The meeting will help implement an agreement reached at a summit held some six weeks ago between the leaders of the two states separated since the end of World War Two, officials said.
The discussions between South Korean Prime Minister Han Duck-soo and the North's Kim Yong-il, the latter seen by analysts as an advocate of economic reform, will focus on developing a North Korean port, shipyards and antiquated roads and railways.
We are here having our first meeting to undertake the dignified wishes of the North-South leaders, North Korean premier Kim said just before starting the first formal session.
The projects could be worth billions of dollars, according to estimates compiled by economists in the South.
The meeting comes as North Korea has started to roll back its nuclear arms program in a separate deal.
The inter-Korean aid may be difficult to implement because of the paranoid North's fear of opening up, while many in the South have criticized the government for giving away too much to the North for too little in return.
North Korea has a clear determination of how to proceed with several of the issues, the South's Unification Minister Lee Jae-joung said after the first round of talks ended.
The meeting, held at a Seoul hotel known for its casino and circus shows, will also focus on developing a joint fishing zone off the west coast in disputed waters and pushing for a peace deal for the peninsula. It is the highest level contact between the two Koreas to take place in the South since 1992.

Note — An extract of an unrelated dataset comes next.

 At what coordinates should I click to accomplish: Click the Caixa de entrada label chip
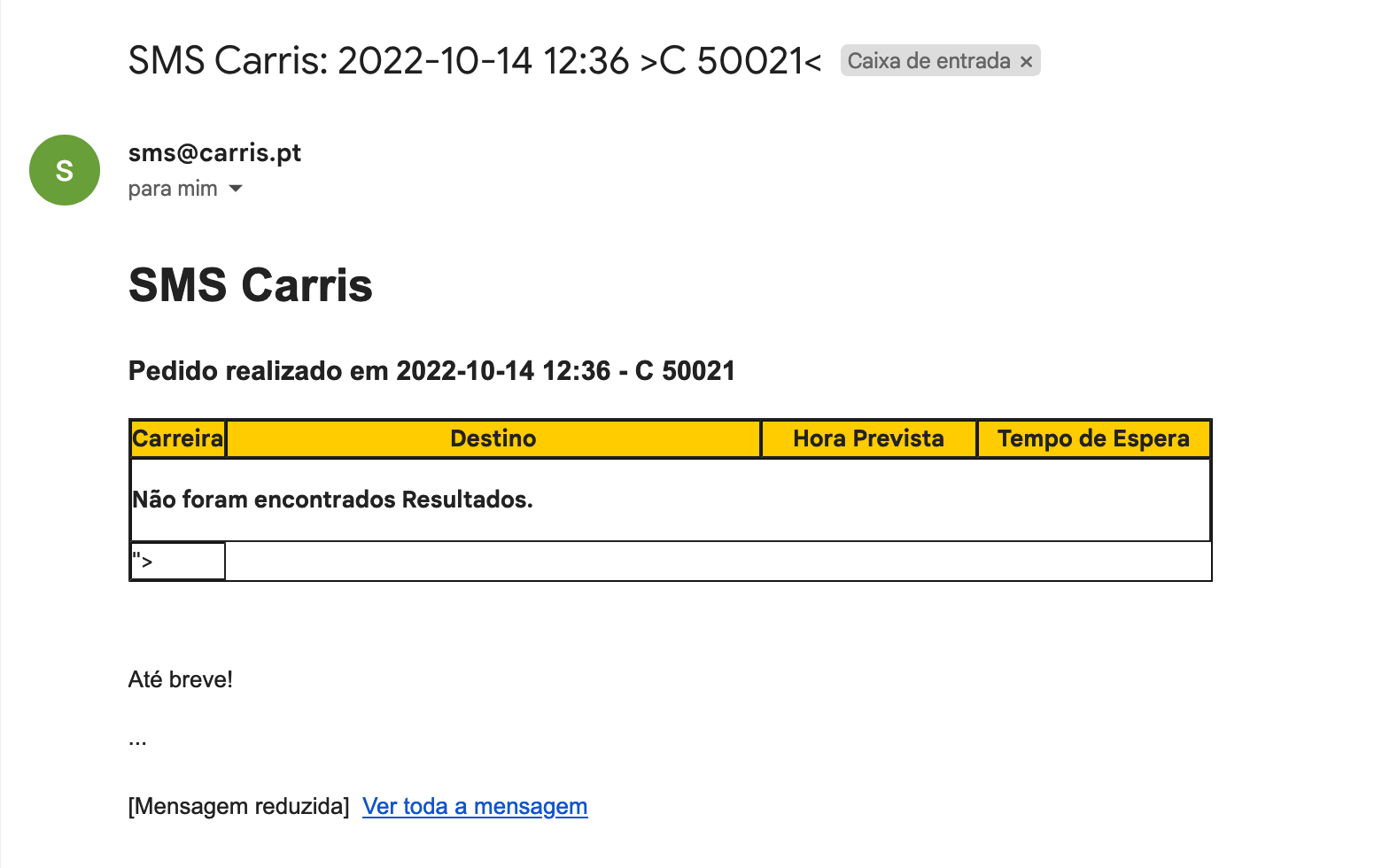928,61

The summit between North Korean leader Kim Jong-il and President Roh Moo-hyun was held in Pyongyang.
Though neither prime minister wields much political power, they are seen as proxies for their leaders.
South Korea, fearful a collapse of its communist neighbor would ruin its own economy, has been working to develop the North to soften the blow of unification.

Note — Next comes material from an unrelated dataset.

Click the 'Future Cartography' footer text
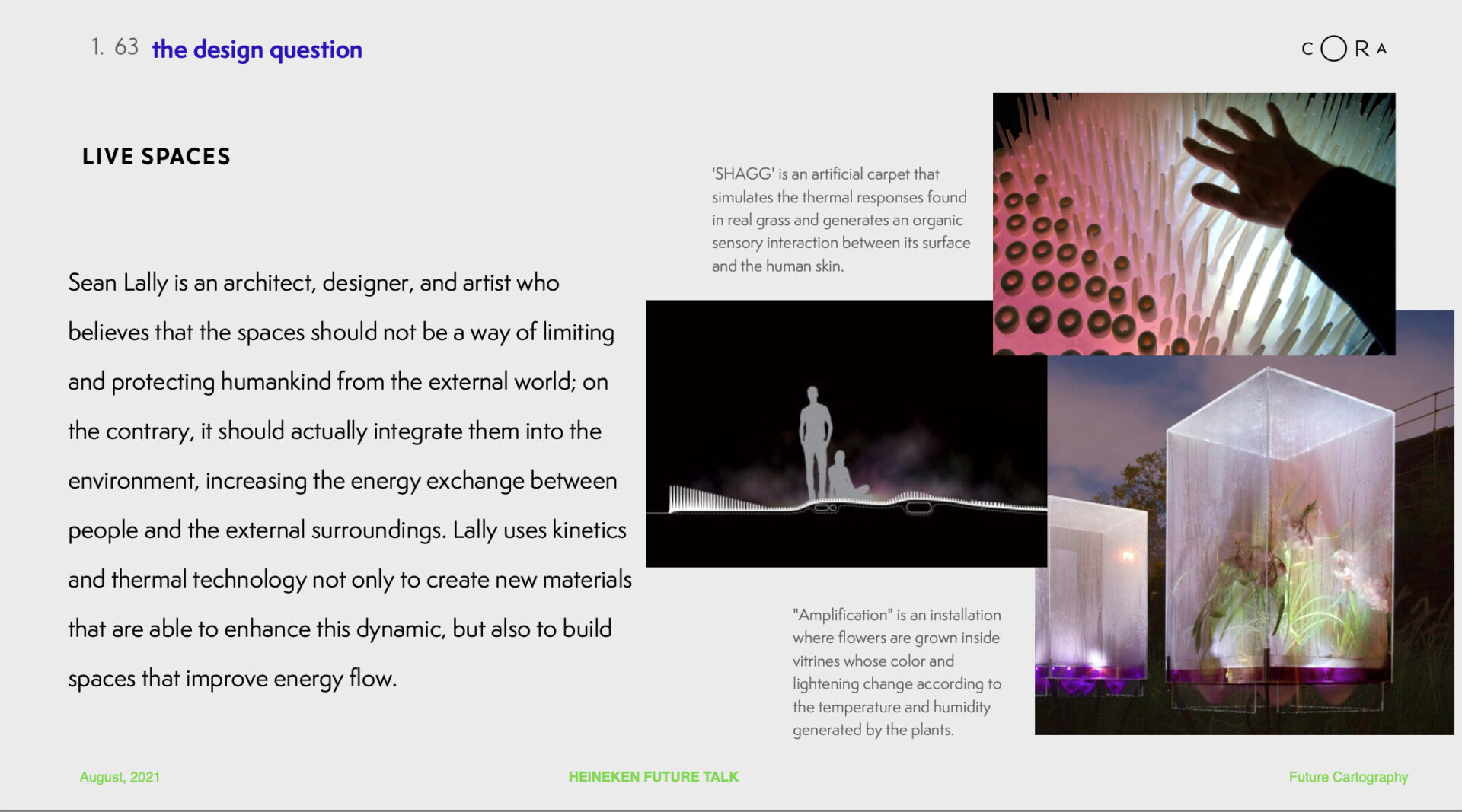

The North Korean premier and a delegation of around 40 others flew on one of his country's ageing passenger planes for the short journey to Seoul.
The two sides were all smiles when they first greeted one another at the airport and at a meeting later in the well-heated hotel where the North Koreans sat, still wearing heavy overcoats.

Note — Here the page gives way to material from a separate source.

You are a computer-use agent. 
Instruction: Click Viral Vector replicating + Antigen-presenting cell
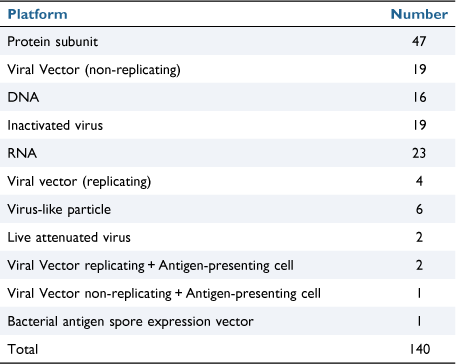(x=151, y=266)
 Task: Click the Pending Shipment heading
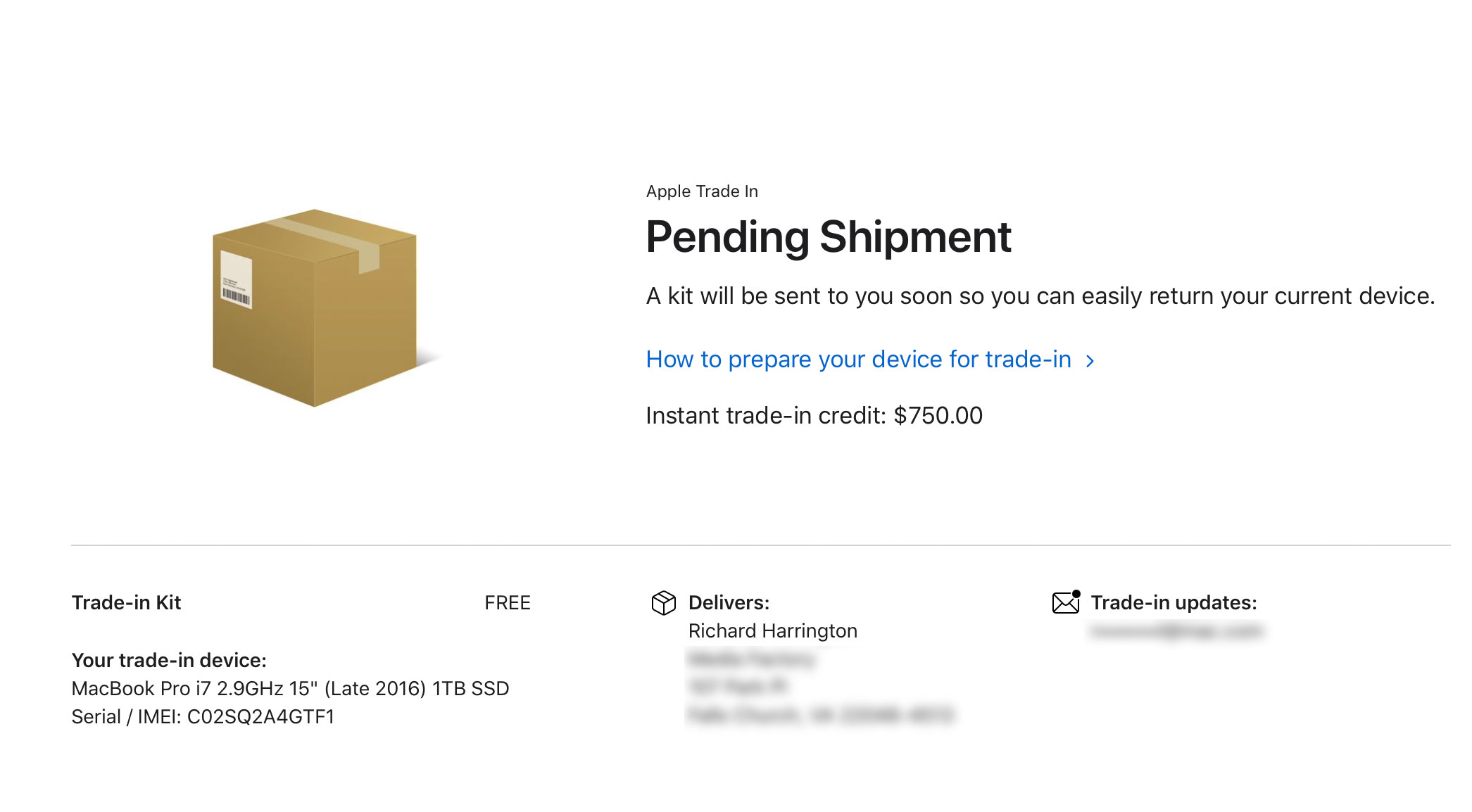click(x=829, y=237)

Outside, about 50 protesters burned North Korean flags and carried signs reading: Down with Kim Jong-il.
Defense ministers from the two Koreas will meet later this month in the North Korean capital to discuss ways to decrease tension along one of the world's most heavily armed borders.
On Tuesday, Roh called for a meeting with the leaders of the United States, North Korea and China to help conclude a peace treaty to replace the armistice that ended the 1950-1053 Korean War, adding the summit would help nuclear disarmament.
U.S. President George W. Bush and China's ambassador to South Korea have said a peace treaty cannot be reached until North Korea abandons its nuclear weapons program.